Pressured to declare a major in my junior year of college, I availed myself of the university’s career counseling services. Armed with a No. 2 pencil, I colored in endless pages of small circles with faith that at the end, like a fortune-telling machine, the standardized test would spit out the elusive answer I yearned to discover: my vocational path.
I sat eagerly behind the counselor’s desk, awaiting the results. In an uncertain voice, she said something along the lines of “You’d probably be a good mother.”
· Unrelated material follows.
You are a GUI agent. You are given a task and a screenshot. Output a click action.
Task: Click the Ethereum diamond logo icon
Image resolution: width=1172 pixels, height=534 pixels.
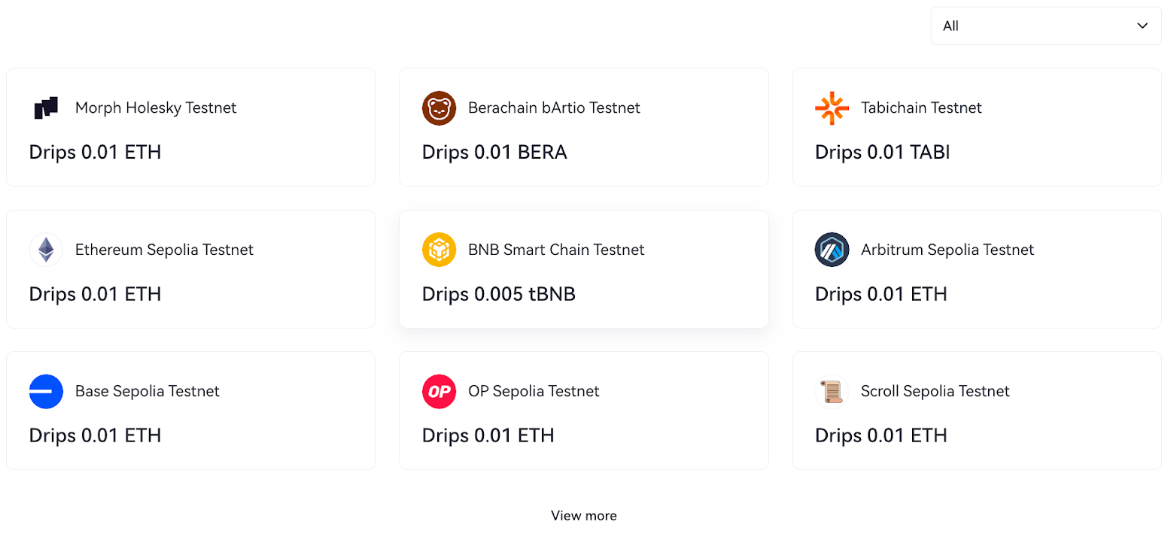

Well, the jury’s still out on that one. I’m unsure how much therapy the little people in my care may later require. The quality of my current parenting aside, I was nonplussed by the result. Yes, I hoped to be a good mother, and it is the most important, rewarding, and difficult vocation I’ll ever have. It was not, however, why I had visited the career counselor.
In the end, I thought about the things I liked: music, books, movies, and decided communications would be as good a major as any. Over the years, my interests have coalesced, and as I look back it seems obvious to the point of ridiculous that I couldn’t figure out which path to take.
As I threw together a welcome for my website last week, I wove together the threads that culminated in where I am today, awaiting the publication of my first novel. Spelling bees and books, newspapers and languages, calligraphy and handwriting analysis. My love for words permeated my interests.
I’m grateful to have discovered work that challenges me, enlivens me, and fulfills me. A vocation. I know, for some, it’s an ongoing struggle. My husband has worked diligently and faithfully to support our family for many years without finding that thing that clicks with him. That thing that makes work less work.
So, how do you find that elusive “thing” to which you’re called? You can find some tips for what works here and all over the web. Or you can try the horse sense/hindsight cocktail that worked for me.
- Are you where you’re called to be?
- If so, how did you get there?
- Did you know in kindergarten what you wanted to do or did it come later or not at all?